#### EXTRACT TO READ

CHE 637. Organic Chemistry II & Biochemistry
This intensive and accelerated course fully integrates organic chemistry and biochemistry topics. It covers chemistry of carbonyl groups, amines, amino acids, carbohydrates, lipids, and radical reactions. The biochemistry topics covered include protein structure, purification, and analysis; enzyme kinetics and inhibition; allosteric proteins including hemoglobin; glycolysis; gluconeogenesis; pyruvate dehydrogenase, TCA cycle; electron transport chain; ATP synthase; signal transduction; glycogen degradation and synthesis; pentose phosphate pathway; fatty acid oxidation; reactive oxygen species and antioxidants.
4 hours lecture and 3 hours laboratory; 5 credits. Accelerated course pacing. Enrollment limited to post-baccalaureate premedical students. Prerequisites: CHE 636. Spring Term. Ahmed-Schofield, Greco, Schultz.

########
#### PROVIDED MATERIAL

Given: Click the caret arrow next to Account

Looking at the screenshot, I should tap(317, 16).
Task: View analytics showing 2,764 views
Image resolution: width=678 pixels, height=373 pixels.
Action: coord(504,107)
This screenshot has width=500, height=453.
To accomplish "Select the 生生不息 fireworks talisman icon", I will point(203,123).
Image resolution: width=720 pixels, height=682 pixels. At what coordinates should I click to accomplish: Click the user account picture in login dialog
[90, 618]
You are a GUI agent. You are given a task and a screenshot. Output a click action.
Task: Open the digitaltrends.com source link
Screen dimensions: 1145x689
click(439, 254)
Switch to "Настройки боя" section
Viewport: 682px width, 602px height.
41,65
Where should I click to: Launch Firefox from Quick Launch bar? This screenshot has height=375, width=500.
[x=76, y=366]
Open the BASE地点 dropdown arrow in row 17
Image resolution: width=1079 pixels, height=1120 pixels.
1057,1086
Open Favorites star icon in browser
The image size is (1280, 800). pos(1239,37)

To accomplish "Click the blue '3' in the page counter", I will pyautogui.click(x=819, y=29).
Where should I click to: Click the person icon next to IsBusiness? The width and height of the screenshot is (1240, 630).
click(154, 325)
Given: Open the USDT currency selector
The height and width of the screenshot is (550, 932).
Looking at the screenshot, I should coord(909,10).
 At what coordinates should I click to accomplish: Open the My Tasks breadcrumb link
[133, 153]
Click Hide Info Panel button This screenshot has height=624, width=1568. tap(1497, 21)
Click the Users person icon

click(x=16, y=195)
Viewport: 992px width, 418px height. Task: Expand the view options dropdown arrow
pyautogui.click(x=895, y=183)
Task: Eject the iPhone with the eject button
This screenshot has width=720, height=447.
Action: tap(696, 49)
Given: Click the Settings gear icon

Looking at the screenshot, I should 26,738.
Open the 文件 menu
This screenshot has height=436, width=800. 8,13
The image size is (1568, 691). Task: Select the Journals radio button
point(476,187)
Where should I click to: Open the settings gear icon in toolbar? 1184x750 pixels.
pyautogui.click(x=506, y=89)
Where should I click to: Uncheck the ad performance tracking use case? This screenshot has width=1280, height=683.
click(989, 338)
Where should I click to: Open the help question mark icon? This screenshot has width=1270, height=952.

########

### TASK ITEM
Repeat word for word the passage of the CHE 637 course description that opens with "CHE 637. Organic" and ends after "Ahmed-Schofield, Greco, Schultz.".

### EXERCISE SOLUTION
CHE 637. Organic Chemistry II & Biochemistry
This intensive and accelerated course fully integrates organic chemistry and biochemistry topics. It covers chemistry of carbonyl groups, amines, amino acids, carbohydrates, lipids, and radical reactions. The biochemistry topics covered include protein structure, purification, and analysis; enzyme kinetics and inhibition; allosteric proteins including hemoglobin; glycolysis; gluconeogenesis; pyruvate dehydrogenase, TCA cycle; electron transport chain; ATP synthase; signal transduction; glycogen degradation and synthesis; pentose phosphate pathway; fatty acid oxidation; reactive oxygen species and antioxidants.
4 hours lecture and 3 hours laboratory; 5 credits. Accelerated course pacing. Enrollment limited to post-baccalaureate premedical students. Prerequisites: CHE 636. Spring Term. Ahmed-Schofield, Greco, Schultz.